敵が目に見えないだけに、対応は難しい。イタリアやスペインは一気に流行が拡大しており、日本はその点で持ちこたえていると言えるのかもしれません。

ただ、一部の人が言っているように、進行を完全に止めることはできないでしょうから、拡散のスピードを遅くすることでしょう。一気に患者が急増して、医療機関になだれ込めば、病院はパンクしてしまいます。

ですから、拡散をゆっくりさせることは非常に重要です。この点で、「ウィルス」VS「人類」の戦いは、ウィルスの方が一枚も二枚も上手なのだろうと思っています。日本という国にとっても、ウィルス対策は弱点のひとつだろうと考えています。

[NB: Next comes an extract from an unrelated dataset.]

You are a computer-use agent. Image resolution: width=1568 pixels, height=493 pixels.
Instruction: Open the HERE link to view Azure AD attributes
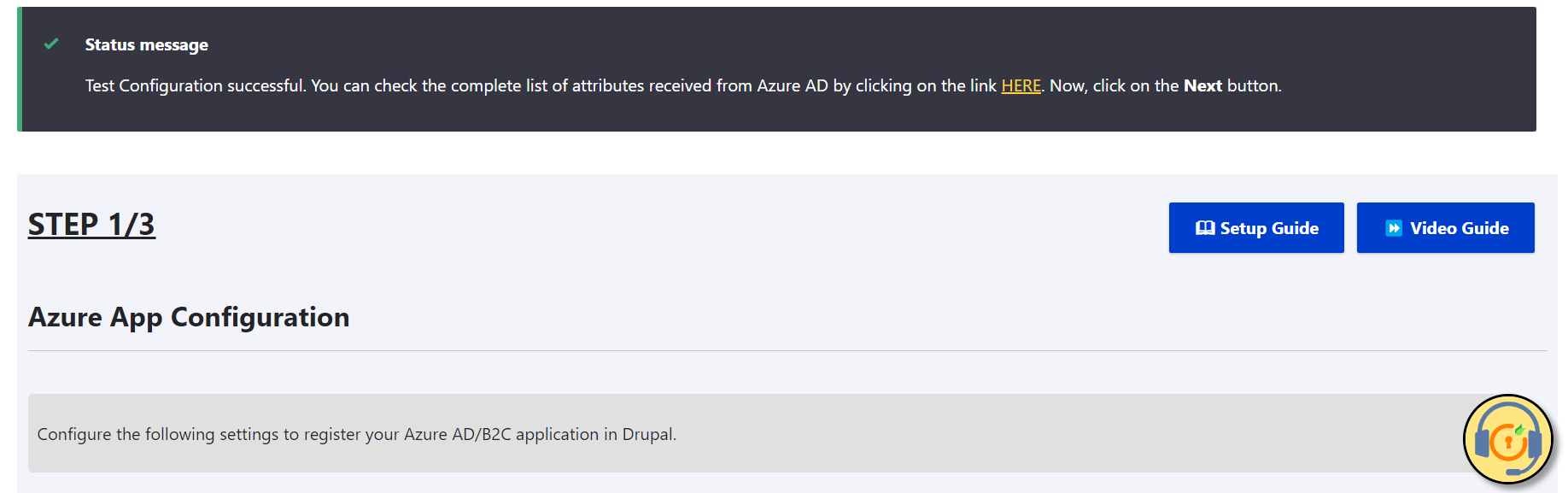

アレルギーも一緒ですね。日本には多くの「アレルギー科」を標榜するクリニックがありますが、私の目から見てちゃんとやれているところは、極めて少ないのが現状です。

確かにアレルギーは慢性疾患で、治りづらいのが特徴です。しかし、症状を安定させ続ければ、治る可能性だってあると考えています。

ところが、専門でない医師は、治そうとすらしていない...。そこが弱点なのだろうと考えています。

先日、気道過敏性試験を行いました。長らくぜんそくで通院していた患者さんは、高校受験に合格されました。

小さい頃から診ていたので、以前はぜんそく発作が時々見られていましたが、最近はだいぶ安定しており、ぜんそくの治療をやめていいかどうか判断するための検査が気道過敏性試験なのです。

結果は、少々厳しく見れば、クリアしませんでした。ぜんそくの試験の方は、ギリギリ「不合格」の判断です。まあ、これが現実ですので、本人も親御さんも現在の立ち位置が把握できたのだろうと思っています。

気道過敏性試験で100%ぜんそくが治ったかどうかを判断できる訳ではありませんが、かなりの精度を持っていると捉えています。この気道過敏性試験をやっている医療機関は、全国でどれだけあるのでしょうか?。

食物負荷試験の実施施設を示したホームページもありますが、気道過敏性試験をやっている施設を表したホームページは存在しませんし、少ないところでは県に0から1施設なんてところもありそうです。

新型コロナウィルスのPCR検査が必要なケースにもなされていないと繰り返し報道されていますが、ぜんそくの治療をやめていいかどうかの判断材料になる気道過敏性試験もほとんど実施されていないのが、日本の現実です。